Authority Is Not Taken, It Is a Gift

Key Insight 4

Narrator: One of the most challenging ideas in the book is its re-framing of power. We tend to think of authority as something that comes with a job title, flowing downwards from the top of a hierarchy. The authors argue this is completely backward. Authority is a gift, bestowed upon a leader by the people they lead. It flows upwards.

When a team trusts a leader to coordinate their efforts, remove obstacles, and act in their best interests, they are gifting that person authority. To use that power without their consent isn't leadership; it's bullying. This transforms the role of a leader from a commander to a steward.

Nandu Nandkishore’s turnaround of Nestlé Philippines is a perfect illustration. When he arrived as CEO in 2005, the business was in crisis. Sales were plummeting and departments were siloed and dysfunctional. A traditional leader might have come in with a rigid plan and a set of commands. Nandkishore did the opposite. He saw his job as creating a space for his empowered people to solve the problems themselves. He literally removed the physical partitions between departments, forcing marketers, salespeople, and procurement teams to talk to each other. He didn't provide answers; he asked questions and role-modeled collaboration.

He operated from a deep belief that his authority was a gift, and his job was to use it to "enable others to flourish." The results were staggering. The business turned around in 18 months and became one of Nestlé’s top-performing operations globally. He didn't empower them by decree; he created an environment where their inherent power could be unleashed.

The Goal Isn't Engagement, It's Encounter

Key Insight 5

Narrator: "Employee engagement" has become a corporate obsession, measured by annual surveys and addressed with top-down initiatives. The book argues that this entire framework is flawed. Focusing on engagement often means treating people as objects to be managed or problems to be solved, a relationship the philosopher Martin Buber called "I-It."

The authors urge us to strive for something deeper: "encounter." An encounter, or an "I-Thou" relationship, is an unplanned, genuine connection where we see the other person in their full humanity. It’s in these moments that true transformation happens.
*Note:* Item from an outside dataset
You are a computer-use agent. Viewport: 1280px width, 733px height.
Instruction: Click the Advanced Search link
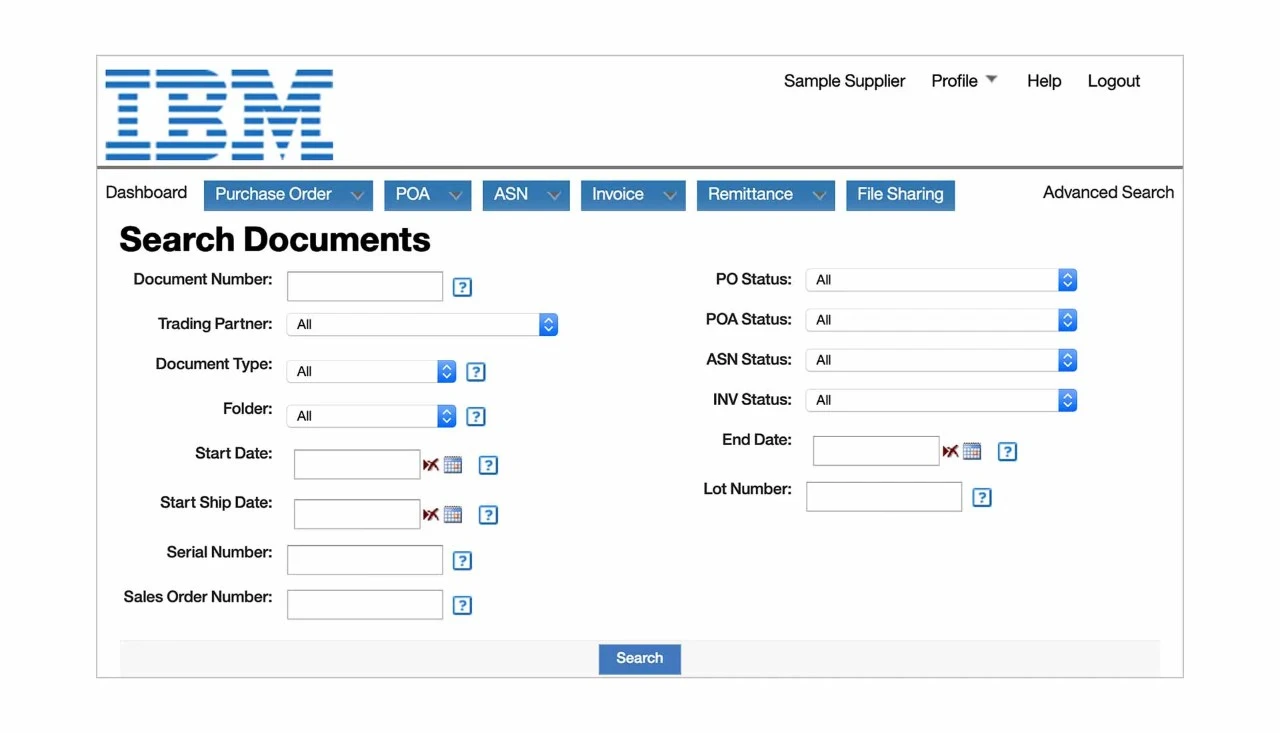1108,193
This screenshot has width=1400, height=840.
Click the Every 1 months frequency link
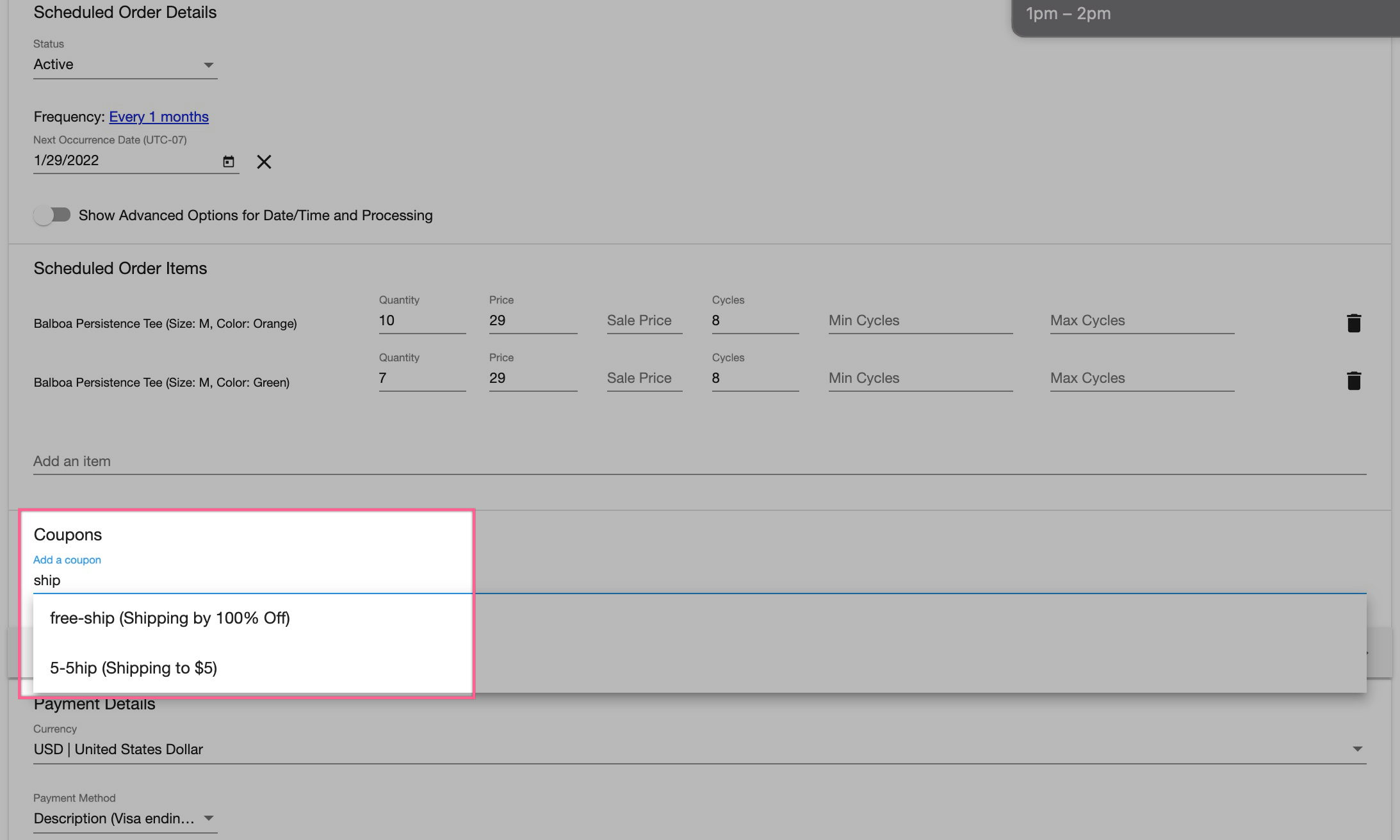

Consider the story of John, an IT manager at a social enterprise, who was asked to support Robert, a young man with a learning disability. Initially, John refused. He saw Robert as a problem, a task he didn't have time for—an "It." But his colleagues persisted, and John reluctantly agreed. He decided to spend the first week just building a relationship, discovering that Robert was a passionate gamer and camera enthusiast. He saw the person, not the disability.

As they worked together, a transformation occurred. Robert, once seen as incapable, became a skilled IT engineer. And John, through this profound encounter, discovered a deep passion for the organization's mission. He eventually became its CEO. This wasn't the result of an engagement survey or a management KPI. It was the result of one human being truly encountering another. The job of a leader, therefore, is not to engineer engagement, but to create the time and space in our organizations for these transformative, human encounters to happen.

Conclusion

Narrator: The single most important takeaway from What Philosophy Can Teach You About Being a Better Leader is that the path to a more humane and effective workplace requires a fundamental shift in perspective—from controlling to creating. For too long, leadership has been obsessed with the tangible: the "Doing" of tasks and the "Knowing" of information. We've built systems of control, measurement, and efficiency that, while well-intentioned, have stripped the humanity from our work, leaving people feeling like cogs in a machine.

This book challenges us to embrace a third, neglected dimension: "Being." It asks us to stop trying to manage people and start creating the conditions for them to flourish. This means fostering environments of psychological safety, intellectual curiosity, and genuine human connection. The most challenging and vital question a leader can ask is not "How can I get my people to do more?" but rather, "How can I create a space where we can all become more?"